RIE III: l'affrontement gauche-droite sur la fiscalité des entreprises enflamme la campagne

Cadeaux faits aux entreprises et aux actionnaires pour la gauche, mesures nécessaires pour que la Suisse reste concurrentielle et attractive dans une économie mondialisée pour la droite, la réforme de la fiscalité des entreprises, RIE III, scinde clairement la scène politique suisse en deux.

22 janv. 2017, 09:21
Cette votation polarise clairement la scène politique suisse.

Le peuple se prononcera à nouveau le 12 février sur un paquet d'allégements fiscaux pour les entreprises. Le résultat pourrait être serré. Pour la droite et le gouvernement, il s'agit de pallier la disparition de statuts dont profitent les multinationales. La gauche fait feu de tout bois contre ce qu'elle considère être une arnaque dont la population fera les frais.
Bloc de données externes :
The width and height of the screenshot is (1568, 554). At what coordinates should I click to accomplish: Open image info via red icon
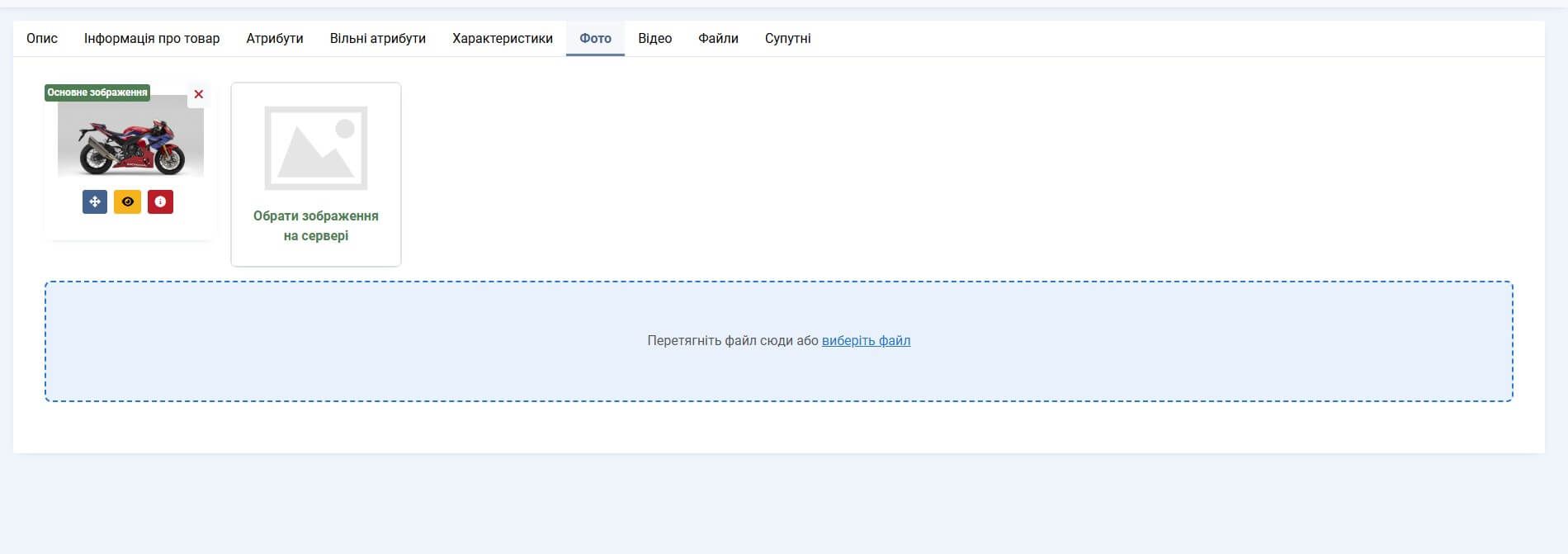(x=160, y=201)
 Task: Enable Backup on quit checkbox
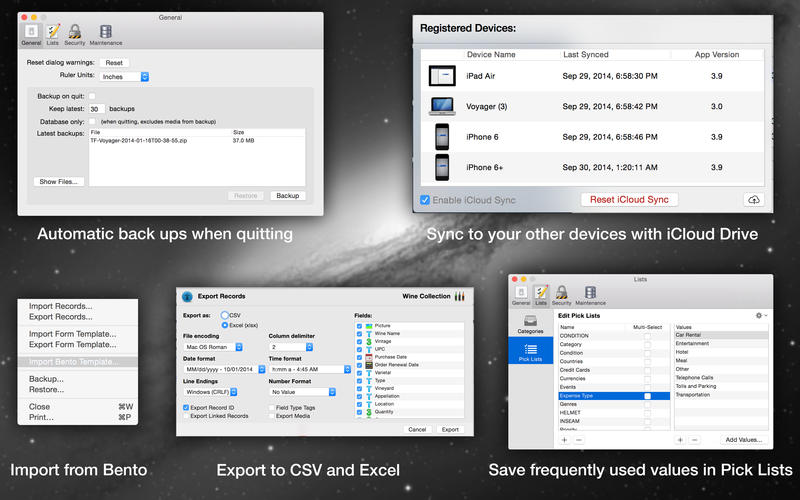coord(92,96)
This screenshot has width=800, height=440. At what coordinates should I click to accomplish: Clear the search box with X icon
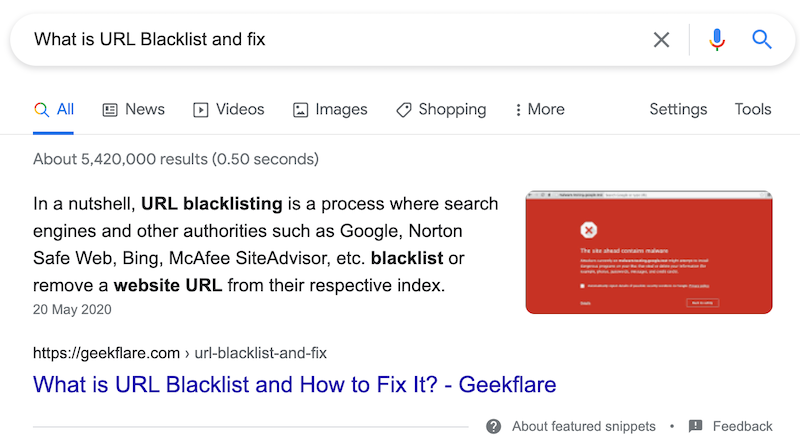(x=662, y=40)
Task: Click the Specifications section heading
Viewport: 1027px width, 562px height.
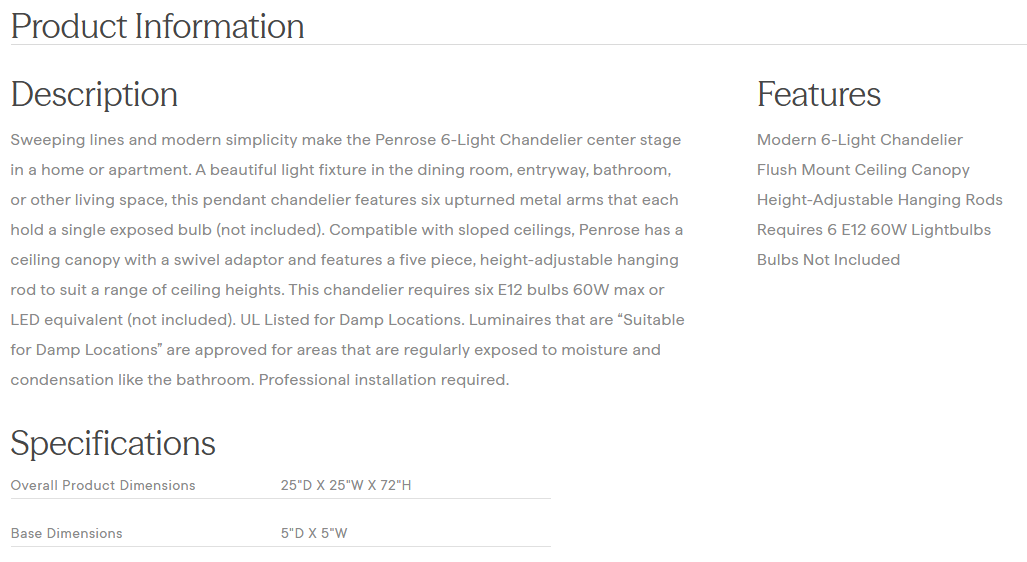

La Suisse accorde actuellement, via des statuts spéciaux, des allégements à quelque 24'000 multinationales. Cette pratique est fortement décriée au niveau international. Il faut donc y mettre fin. Berne ne veut toutefois pas tuer la poule aux oeufs d'or.

Les entreprises concernées, à l'origine de près de la moitié des dépenses dans la recherche, emploient près de 150'000 personnes. Elles acquittent près de 50% des impôts versés par des personnes morales à la Confédération. La part est d'un peu plus de 20% concernant les cantons et les communes.

Ne pas prévoir d'alternative serait suicidaire, selon le Conseil fédéral. La Confédération et les cantons pourraient y perdre plus de 5 milliards de francs. Le ministre des finances Ueli Maurer a d'ores et déjà brandi la menace d'un plan d'austérité en cas de "non".

Pour éviter cet écueil, la réforme prévoit de remplacer les statuts spéciaux par une série d'allègements dont pourront profiter toutes les entreprises. Tout l'enjeu porte sur l'ampleur du paquet fiscal. Le Parlement a eu la main plus leste que le Conseil fédéral.

Toute une série d'instruments sont prévus. Le principal n'est toutefois pas inscrit dans la loi combattue par référendum. Les cantons sont invités à baisser l'imposition du bénéfice des entreprises. Ils fixeront leur propre programme selon les besoins avec parfois des mesures d'accompagnement pour la population.